[发明专利]VWB-attP和φC31-attP整合酶介导的基因重组方法及在链霉菌中应用

说明书

本发明提供了一种VWB‑attP和φC31‑attP整合酶介导的基因重组方法及在链霉菌中应用。具体地，本发明利用VWB‑attP整合酶和φC31‑attP整合酶系统介导的位点特异性整合机制将这两种整合酶模块构建在同一个含有目的基因的质粒中，通过属间接合转移可快速将需要表达的目的基因以多拷贝的数量重组至链霉菌染色体的相应attB位点上。本发明的方法在阿维菌素，红霉素和林可霉素产生菌中进行了应用。

技术领域

本发明属于生物技术领域，更具体的，涉及利用VWB-attP整合酶和φC31-attP整合酶系统介导的位点特异性整合重组机制，获得在链霉菌染色特上导入多拷贝数量的目的基因

背景技术

链霉菌是自然界存在的一类可代谢产生天然产物的菌种，在医药工业应用领域，大部分抗生素原料药都是通过链霉菌发酵生产。如红霉素是通过红色糖多孢菌(Saccharopolysporaerythraea)发酵生产，阿维菌素是通过阿维链霉菌(Streptomycesavermitilis)发酵生产，林可霉素是通过林可链霉素(Streptomyces lincolnensis)发酵生产。随着生物技术的发展，通过对链霉菌进行基因改造，可解决工业菌种生产过程中的产量以及组分问题。对于外源基因的引入，可通过同源重组和位点特异性整合的技术来实现。由噬菌体整合酶介导的位点特异性整合方式，具有较高的稳定性，不易发生回复突变，已成为链霉菌中引入外源基因的主要方法。

根据不同的链霉菌基因组中是否存在相应种类整合酶识别的attB位点序列，可在体外通过质粒构建相对应的整合酶attP模块，最后将重组质粒导入至链霉菌宿主中，即可实现目的基因在染色体上的特异性整合。
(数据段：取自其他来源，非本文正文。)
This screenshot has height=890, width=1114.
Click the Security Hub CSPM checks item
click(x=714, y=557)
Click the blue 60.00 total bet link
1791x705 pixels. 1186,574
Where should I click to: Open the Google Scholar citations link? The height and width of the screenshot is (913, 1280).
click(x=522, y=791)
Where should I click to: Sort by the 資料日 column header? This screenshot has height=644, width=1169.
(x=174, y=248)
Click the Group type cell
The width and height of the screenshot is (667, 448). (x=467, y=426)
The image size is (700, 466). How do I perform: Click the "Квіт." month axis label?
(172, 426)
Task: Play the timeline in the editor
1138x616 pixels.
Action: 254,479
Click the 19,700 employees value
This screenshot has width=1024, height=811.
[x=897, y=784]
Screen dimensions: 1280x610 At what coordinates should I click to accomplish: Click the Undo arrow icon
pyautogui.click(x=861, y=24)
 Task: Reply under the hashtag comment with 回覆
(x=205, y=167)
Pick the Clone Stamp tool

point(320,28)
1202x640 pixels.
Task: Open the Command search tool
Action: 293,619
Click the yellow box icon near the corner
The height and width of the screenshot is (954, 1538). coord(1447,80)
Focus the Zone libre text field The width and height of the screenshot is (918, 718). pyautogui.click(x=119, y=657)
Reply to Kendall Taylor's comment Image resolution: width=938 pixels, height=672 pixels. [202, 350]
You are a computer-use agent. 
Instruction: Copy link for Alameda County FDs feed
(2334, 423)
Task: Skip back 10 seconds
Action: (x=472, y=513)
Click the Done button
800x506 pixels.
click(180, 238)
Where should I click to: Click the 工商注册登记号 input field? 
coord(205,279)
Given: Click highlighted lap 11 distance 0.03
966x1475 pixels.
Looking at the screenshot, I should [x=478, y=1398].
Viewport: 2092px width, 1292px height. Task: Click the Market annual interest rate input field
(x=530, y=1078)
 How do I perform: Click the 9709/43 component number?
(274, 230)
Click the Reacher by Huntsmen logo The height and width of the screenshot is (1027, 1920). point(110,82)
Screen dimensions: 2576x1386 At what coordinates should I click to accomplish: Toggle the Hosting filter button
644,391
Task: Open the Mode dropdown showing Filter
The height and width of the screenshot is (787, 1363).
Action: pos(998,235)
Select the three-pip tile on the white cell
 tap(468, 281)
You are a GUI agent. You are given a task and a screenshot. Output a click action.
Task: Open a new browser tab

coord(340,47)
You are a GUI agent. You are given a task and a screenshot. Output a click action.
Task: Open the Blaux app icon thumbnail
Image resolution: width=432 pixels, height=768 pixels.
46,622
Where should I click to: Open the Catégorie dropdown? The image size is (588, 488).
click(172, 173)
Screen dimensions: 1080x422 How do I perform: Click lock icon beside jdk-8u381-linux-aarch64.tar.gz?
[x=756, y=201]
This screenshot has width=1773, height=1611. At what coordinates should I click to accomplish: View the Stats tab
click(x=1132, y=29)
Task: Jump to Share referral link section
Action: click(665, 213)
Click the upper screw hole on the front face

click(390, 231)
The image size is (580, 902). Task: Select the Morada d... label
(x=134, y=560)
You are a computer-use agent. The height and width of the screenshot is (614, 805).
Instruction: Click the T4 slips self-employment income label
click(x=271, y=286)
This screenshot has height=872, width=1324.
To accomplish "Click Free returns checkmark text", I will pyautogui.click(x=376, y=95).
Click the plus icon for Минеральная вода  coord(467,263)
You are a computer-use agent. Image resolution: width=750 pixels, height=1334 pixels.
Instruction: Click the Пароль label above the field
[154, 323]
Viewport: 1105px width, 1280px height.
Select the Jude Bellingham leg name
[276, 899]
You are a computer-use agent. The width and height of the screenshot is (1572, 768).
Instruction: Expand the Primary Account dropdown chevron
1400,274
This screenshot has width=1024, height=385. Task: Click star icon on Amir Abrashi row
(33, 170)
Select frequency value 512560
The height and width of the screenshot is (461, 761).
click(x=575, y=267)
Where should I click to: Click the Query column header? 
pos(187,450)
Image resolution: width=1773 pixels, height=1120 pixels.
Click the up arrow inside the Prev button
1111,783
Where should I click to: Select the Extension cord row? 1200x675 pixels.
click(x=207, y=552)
本发明人已授权专利(ZL200910194419.4ΦC31介导的基因重组和应用于红霉素产生菌的遗传改造)采用ΦC31整合酶attP介导的位点特异性重组方法，成功将体外构建的目的基因序列重组至外源引入的红霉素产生菌attB位点上，实现了外源构建的目的基因一个拷贝数量的增加。

尽管现有技术中存在整合酶介导的基因重组方法，但是其应用范围还很有限，本领域仍然需要进一步地开发并优化链霉菌的基因重组方法，以期进一步地提高其生物合成的能力。

发明内容

本发明的目的在于提供一种VWB-attP和φC31-attP整合酶介导的基因重组方法及在链霉菌中应用。

在本发明的第一方面，提供了一种利用VWB-attP和φC31-attP整合酶介导的基因重组方法，其特征在于，包括步骤：

(1)在链霉菌的基因组中引入至少1个外源的attB位点，获得携带有外源attB位点的链霉菌；

(2)将包含(i)ΦC31整合酶模块和/或VWB整合酶模块、和(ii)目的基因或目的基因簇的载体引入到步骤(1)的链霉菌中，选择目标基因或目标基因簇整合到链霉菌基因组内源attB位点以及外源attB位点的链霉菌，从而获得整合入多拷贝基因或基因簇的链霉菌。

在另一优选例中，所述的链霉菌包括阿维链霉菌、红色糖多孢菌、林可链霉菌，较佳地为林可链霉菌。

在另一优选例中，所述外源的attB位点包括ΦC31整合酶所识别的attB位点和VWB整合酶所识别的attB位点

在另一个优选例中，所述的至少1个外源的attB位点为1-2个外源的attB位点；较佳地为1个外源的attB位点。

在另一优选例中，所述的链霉菌为林可链霉菌，并且(i)所述外源的attB位点引入到林可链霉菌基因组的Cysteate NRPS基因簇中，较佳地，取代该基因簇的原SLINC0744基因；和/或

(ii)所述外源的attB位点引入到林可链霉菌基因组的Moenomycin基因簇中，较佳地，取代该基因簇的原SLINC6338基因、SLINC6339基因和SLINC63340基因。